TASK OBJECTIVE ▸ The answer is the set of lines that include "header", copied from the data below.

Stored data:
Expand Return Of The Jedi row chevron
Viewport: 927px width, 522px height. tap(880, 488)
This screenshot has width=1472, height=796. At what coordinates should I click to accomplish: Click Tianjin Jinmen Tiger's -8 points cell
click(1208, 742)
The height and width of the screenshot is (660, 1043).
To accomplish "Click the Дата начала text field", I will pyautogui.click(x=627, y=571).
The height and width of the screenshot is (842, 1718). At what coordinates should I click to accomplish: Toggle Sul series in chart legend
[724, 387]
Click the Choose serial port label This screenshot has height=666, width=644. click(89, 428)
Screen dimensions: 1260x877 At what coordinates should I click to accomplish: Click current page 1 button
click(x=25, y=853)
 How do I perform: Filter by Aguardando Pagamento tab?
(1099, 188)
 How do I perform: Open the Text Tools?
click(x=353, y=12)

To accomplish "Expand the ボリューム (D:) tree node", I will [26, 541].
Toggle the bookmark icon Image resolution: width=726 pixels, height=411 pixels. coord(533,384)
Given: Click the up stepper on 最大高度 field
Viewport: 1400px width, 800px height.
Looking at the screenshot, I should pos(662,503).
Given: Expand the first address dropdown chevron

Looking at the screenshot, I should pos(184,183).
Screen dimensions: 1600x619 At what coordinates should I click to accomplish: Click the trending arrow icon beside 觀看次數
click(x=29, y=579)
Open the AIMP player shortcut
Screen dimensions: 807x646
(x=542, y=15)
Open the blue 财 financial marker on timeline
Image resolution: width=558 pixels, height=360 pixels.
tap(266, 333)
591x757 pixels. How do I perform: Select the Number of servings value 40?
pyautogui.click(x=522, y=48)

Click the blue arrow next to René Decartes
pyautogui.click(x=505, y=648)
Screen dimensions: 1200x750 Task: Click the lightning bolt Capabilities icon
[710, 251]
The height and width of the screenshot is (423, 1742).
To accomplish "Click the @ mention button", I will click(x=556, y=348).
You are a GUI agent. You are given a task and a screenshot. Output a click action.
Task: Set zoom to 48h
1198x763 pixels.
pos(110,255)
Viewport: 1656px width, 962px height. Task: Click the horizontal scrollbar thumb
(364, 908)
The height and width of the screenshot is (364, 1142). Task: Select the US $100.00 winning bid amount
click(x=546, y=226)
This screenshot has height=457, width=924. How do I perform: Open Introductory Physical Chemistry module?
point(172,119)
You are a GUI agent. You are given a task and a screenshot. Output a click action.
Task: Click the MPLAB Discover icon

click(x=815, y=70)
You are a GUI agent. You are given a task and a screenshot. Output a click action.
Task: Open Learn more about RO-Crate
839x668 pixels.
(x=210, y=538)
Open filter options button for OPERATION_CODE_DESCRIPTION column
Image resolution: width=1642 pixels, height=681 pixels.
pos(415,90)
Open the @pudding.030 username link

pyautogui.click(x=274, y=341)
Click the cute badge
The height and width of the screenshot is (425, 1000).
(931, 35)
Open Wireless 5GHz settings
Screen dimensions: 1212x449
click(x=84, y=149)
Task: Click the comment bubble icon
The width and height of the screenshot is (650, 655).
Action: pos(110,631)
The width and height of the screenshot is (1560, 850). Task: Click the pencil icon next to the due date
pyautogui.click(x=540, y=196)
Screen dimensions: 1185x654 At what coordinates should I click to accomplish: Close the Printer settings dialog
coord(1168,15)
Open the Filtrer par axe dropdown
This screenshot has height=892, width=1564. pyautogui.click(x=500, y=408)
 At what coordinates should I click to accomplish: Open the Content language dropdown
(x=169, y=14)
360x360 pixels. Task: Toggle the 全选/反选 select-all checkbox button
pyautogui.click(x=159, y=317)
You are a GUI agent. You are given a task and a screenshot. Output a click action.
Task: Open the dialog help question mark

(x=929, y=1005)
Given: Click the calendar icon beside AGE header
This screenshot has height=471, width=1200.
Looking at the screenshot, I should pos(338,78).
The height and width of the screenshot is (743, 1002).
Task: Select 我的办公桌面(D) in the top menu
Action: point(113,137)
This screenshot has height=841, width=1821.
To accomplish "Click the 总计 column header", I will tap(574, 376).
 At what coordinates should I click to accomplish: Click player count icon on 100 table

ANSWER SECTION ▸
Given: Click the calendar icon beside AGE header
To accomplish "Click the 总计 column header", I will tap(574, 376).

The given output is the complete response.